While the goal of tighter security is clear, the path to get there is anything but. With cyberattacks growing more sophisticated by the day, how can the enterprise maintain a secure environment without hampering the openness and flexibility that emerging data ecosystems require? According to The Maine Biz’ Laurie Schreiber, one of the key strategies going forward is to think beyond the standard “fortress enterprise” approach that stresses firewalls and anti-virus measures, to a more layered solution in which security inhabits a range of physical, virtual, application and even data-level architectures. Through tools like continuous monitoring and backup, coupled with policy-based data and device protection, the enterprise will not be able to prevent all breaches but will have the tools to more effectively contain the damage when they do occur.
Some developers are also turning to emerging open systems like the blockchain distributed digital ledger as a means to bolster data security. As Forbes’ Roger Aitken points out, start-ups like Gladius and Confideal are working on ways to enable smart contract management and secure transaction processing by leveraging blockchain’s ability to protect data by copying it to multiple secure servers around the world. For example, Gladius has devised a way to share bandwidth for applications like content delivery and DDoS mitigation, which makes them vastly more difficult to attack because the infrastructure hosting these services is no longer confined to one data center or even one cloud. (Find out more about blockchain in An Introduction to Blockchain Technology.)

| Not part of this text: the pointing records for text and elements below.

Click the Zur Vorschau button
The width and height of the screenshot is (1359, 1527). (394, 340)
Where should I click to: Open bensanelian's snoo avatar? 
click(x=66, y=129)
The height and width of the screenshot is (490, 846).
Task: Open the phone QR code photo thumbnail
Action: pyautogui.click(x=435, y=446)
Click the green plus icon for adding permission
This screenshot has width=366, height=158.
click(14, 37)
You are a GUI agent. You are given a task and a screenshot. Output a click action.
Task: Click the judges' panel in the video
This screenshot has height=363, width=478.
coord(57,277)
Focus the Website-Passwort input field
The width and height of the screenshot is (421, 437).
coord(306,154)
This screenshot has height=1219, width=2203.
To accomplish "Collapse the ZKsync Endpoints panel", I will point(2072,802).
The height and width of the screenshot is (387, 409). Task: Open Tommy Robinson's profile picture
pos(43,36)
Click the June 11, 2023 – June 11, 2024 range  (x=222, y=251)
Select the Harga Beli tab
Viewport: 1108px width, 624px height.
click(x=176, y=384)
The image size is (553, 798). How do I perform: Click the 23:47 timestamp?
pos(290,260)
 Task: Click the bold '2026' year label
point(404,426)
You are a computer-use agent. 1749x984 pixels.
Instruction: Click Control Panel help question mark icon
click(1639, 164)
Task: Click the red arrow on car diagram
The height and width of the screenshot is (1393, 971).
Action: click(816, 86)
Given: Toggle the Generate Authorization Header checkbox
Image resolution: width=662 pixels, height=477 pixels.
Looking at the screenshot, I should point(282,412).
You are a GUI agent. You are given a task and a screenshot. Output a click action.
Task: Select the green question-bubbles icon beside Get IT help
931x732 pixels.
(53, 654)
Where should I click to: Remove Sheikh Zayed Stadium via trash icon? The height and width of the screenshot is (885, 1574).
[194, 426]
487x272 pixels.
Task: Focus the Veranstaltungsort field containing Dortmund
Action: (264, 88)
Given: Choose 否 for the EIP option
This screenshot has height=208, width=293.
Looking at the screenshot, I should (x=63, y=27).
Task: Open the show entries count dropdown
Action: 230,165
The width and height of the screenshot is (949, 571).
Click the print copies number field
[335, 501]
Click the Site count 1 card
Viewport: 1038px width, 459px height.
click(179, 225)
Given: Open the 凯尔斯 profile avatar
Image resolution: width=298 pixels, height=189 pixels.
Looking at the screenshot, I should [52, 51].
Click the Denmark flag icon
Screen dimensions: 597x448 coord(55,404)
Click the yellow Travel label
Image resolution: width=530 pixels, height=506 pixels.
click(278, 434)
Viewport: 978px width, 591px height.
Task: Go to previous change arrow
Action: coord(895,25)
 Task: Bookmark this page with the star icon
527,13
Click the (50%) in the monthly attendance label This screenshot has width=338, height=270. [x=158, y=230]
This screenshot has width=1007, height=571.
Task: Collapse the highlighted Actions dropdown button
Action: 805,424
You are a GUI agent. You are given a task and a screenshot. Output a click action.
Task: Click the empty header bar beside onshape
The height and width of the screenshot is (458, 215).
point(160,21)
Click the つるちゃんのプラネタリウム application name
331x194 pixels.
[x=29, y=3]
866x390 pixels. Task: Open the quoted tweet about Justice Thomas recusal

The Three A's for Smarter Security
Security can also be significantly improved using the “three A’s”: automation, analytics and artificial intelligence (AI). Enterprise Innovation’s Gigi Onag points out that through robust automation the enterprise can introduce “adaptive security” that is capable of responding to the changing nature of cyberattacks. By taking on all of the routine tasks, automation helps free up security specialists’ time to focus on preemptive measures and combat the most challenging intrusions. At the same time, advanced behavioral analytics can reduce the time to detection (TTD) from months down to mere hours by creating profiles of what normal data activity looks like and triggering a warning should that activity deviate beyond a set parameter. For some time now, cybercriminals have been using automated software to penetrate secure systems and subtly retrieve critical data – it’s only right for the enterprise to adopt these same techniques for their own defense.
As for AI, imagine having an army of super-smart, all-seeing security experts on the job 24/7. Not only can such a system spontaneously circumvent the most leading-edge attacks, but it can continuously monitor a worldwide data store containing up-to-date information on existing software threats as they mutate into ever more potent weapons. A recent report in Business Times highlights some of the many ways in which public and private entities are laying the foundation for massive AI-based security solutions, including IBM’s X-Force Exchange and various efforts by Singapore’s Computer Emergency Response Team (SingCERT) and Info-communications Media Development Authority (IMDA).
Through these and other measures, we can expect to see cybersecurity evolve from a strict react-and-respond function to a more holistic health-and-wellness approach, one that mimics the human body’s ability to defend itself against unwanted intruders.
It should be noted, however, that emerging technologies are available to all, which means that the bad guys will be able to leverage all of these advancements for their own ends as well. But through the right combination of approaches, it is still highly conceivable that next-generation cybersecurity will not only make it much more difficult to obtain data, but that the value of that data will be greatly diminished by the time it falls into the wrong hands.